Inclusion criteria :

I 01. Males or females enrolled in Phase 1 or Phase 2 studies of SAR245408 or SAR245409 as
monotherapy or in combination with other regimens who have complete data collection for
the primary endpoint(s) of the parental study or who are being treated beyond the parental
study cut-off and meet all the criteria to continue to be treated per the parental
protocol.

I 02. All sexually active subjects (male and female) must agree to continue to use
accepted methods of barrier contraception (ie, condoms) during the course of the study and
for 3 months after discontinuation of study treatment. For women of childbearing potential
and for men who can father a child, a second method of contraception in addition to a
barrier method is recommended. Hormonal contraception should be avoided in subjects taking
SAR245408 due to possible drug-drug interaction.

I 03. Female subjects of childbearing potential must have a negative pregnancy test at
baseline. Females of childbearing potential are defined as sexually mature women without
prior hysterectomy or who have had any evidence of menses in the past 12 months. However,
women who have been amenorrheic for 12 or more months are still considered to be of
childbearing potential if the amenorrhea is possibly due to other causes, including prior
chemotherapy, anti-estrogens, or ovarian suppression

Exclusion criteria:

E 01. The subject discontinued the parental study due to toxicity

E 02. Ongoing Grade 3 or higher Adverse Event (AE)

E 03. Ongoing Serious Adverse Event (SAE)

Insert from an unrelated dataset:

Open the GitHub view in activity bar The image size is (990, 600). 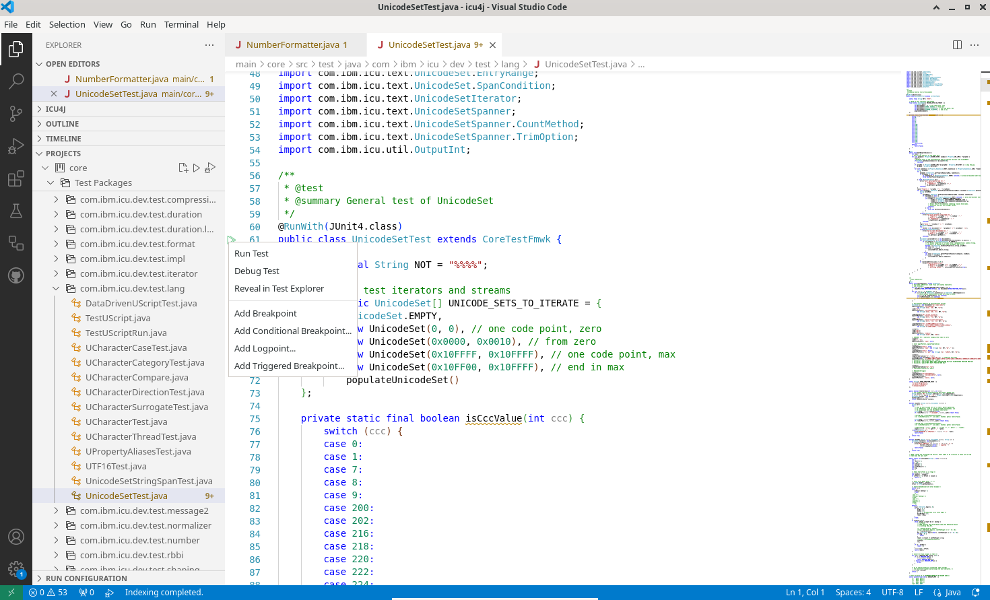pyautogui.click(x=16, y=275)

E 04. Subjects with ongoing dose interruption for any reason unless the subject fulfills
the criteria in the parental protocol for restarting IMP. In such case subject will start
the treatment-extension study on Day 1 of the initiation period

E 05. The subject has any of the following laboratory values ≥ Common Terminology of
Adverse Events (CTCAE) Grade 3

- Absolute neutrophil count (ANC),

- Platelet count,

- Hemoglobin,

- Bilirubin,

- Serum creatinine or calculated creatinine clearance,

- Alanine aminotransferase (ALT) and aspartate aminotransferase (AST),

- Fasting plasma glucose (FPG),

- Prothrombin time/international normalized ratio (PT/INR) and activated partial
thromboplastin time (aPTT)

E 06. The subject has a baseline corrected QT interval (QTc) >481 msec or if a subject has
had a QTc interval increase of ≥ 60 msec from parental protocol baseline to an absolute
value of > 470 msec

E 07. The subject has a known allergy or hypersensitivity to components of the study
treatment formulation(s)

E 08. The subject is pregnant or breastfeeding

The above information is not intended to contain all considerations relevant to a
patient's potential participation in a clinical trial.